What to do: Print the part of the Levittown passage that opens with the words containing "Any longtime resident" and closes with "in upstate Pennsylvania.", copying it exactly.

Reading passage:
Any longtime resident could lead you to the other sites where the men of Levittown found muscular, good-paying work — Vulcanized Rubber and Plastics; Minnesota Mining and Manufacturing (3M); Thiokol, a defense contractor; the big General Motors plant across the river in Trenton. They worked their shifts and came home to their young families and their little patches of green. Many had moved here from the cramped neighborhoods of Philadelphia’s blue-collar “river wards” or from coal country in upstate Pennsylvania.

You could call the Levittown experience the American dream, but that does not get to what was best about it: its concrete, earthbound specificity. The union wage. The house you could purchase in the mid-1950s for $8,990, with a down payment of $100. The elementary schools that Levitt & Sons put right in the neighborhoods, so that no young child would have to ride a bus. The Olympic-size public pools and the Levittown Shop-a-Rama, with its department stores and soda fountains and its parking for 6,000 cars.

Supplied records:
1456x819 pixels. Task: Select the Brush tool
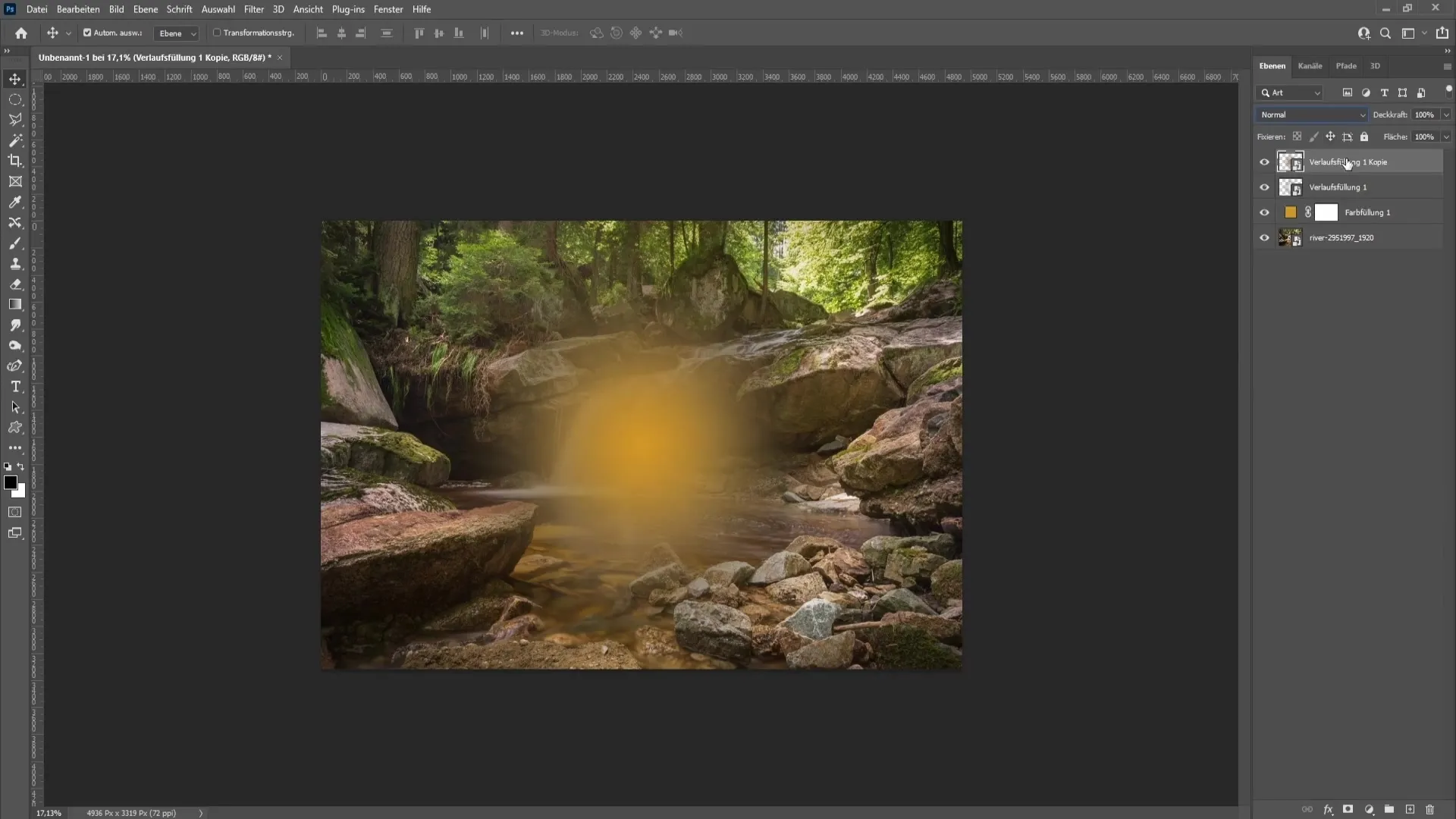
* * *
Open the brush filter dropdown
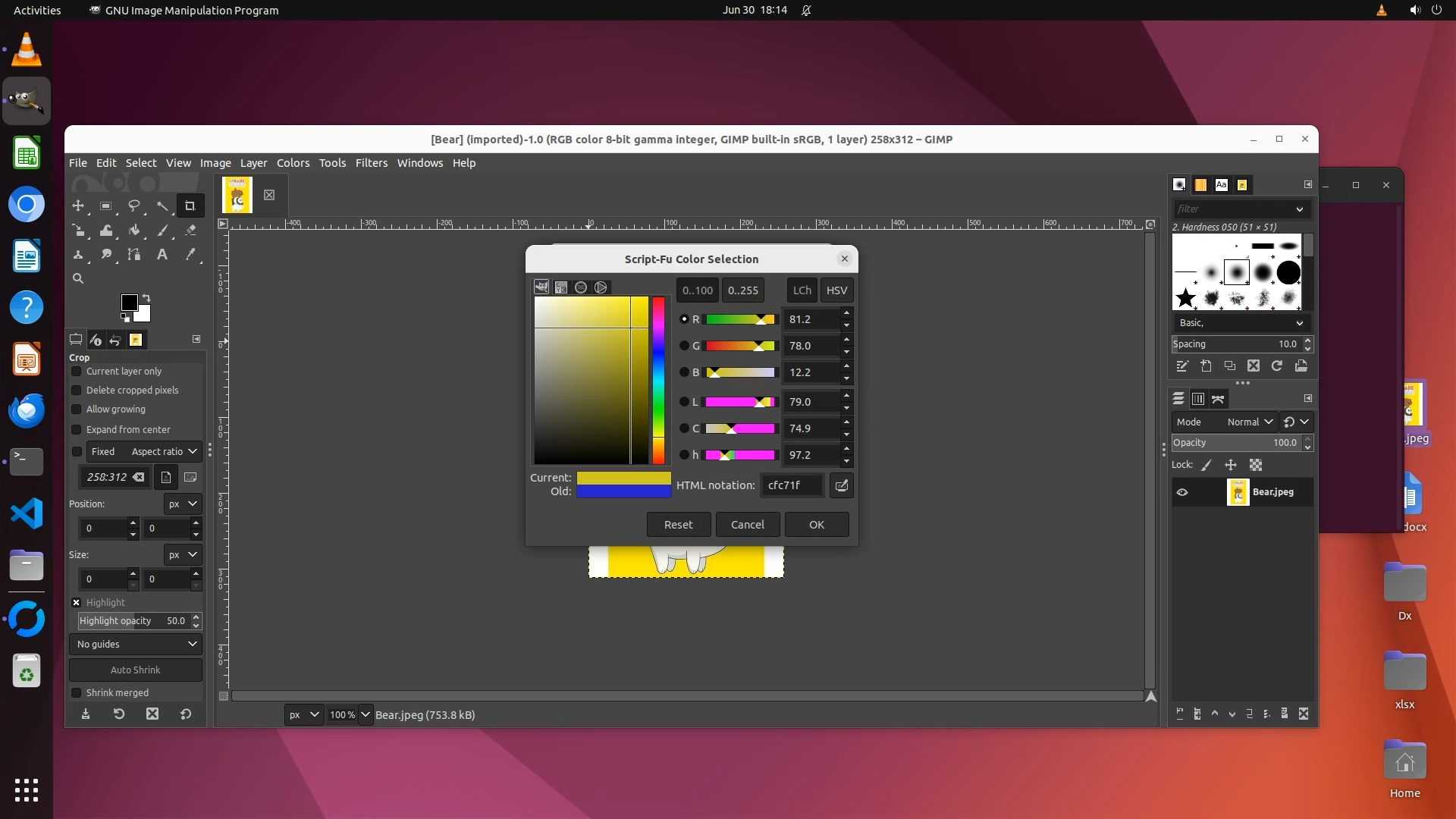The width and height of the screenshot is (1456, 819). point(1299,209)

Result for this exercise:
Any longtime resident could lead you to the other sites where the men of Levittown found muscular, good-paying work — Vulcanized Rubber and Plastics; Minnesota Mining and Manufacturing (3M); Thiokol, a defense contractor; the big General Motors plant across the river in Trenton. They worked their shifts and came home to their young families and their little patches of green. Many had moved here from the cramped neighborhoods of Philadelphia’s blue-collar “river wards” or from coal country in upstate Pennsylvania.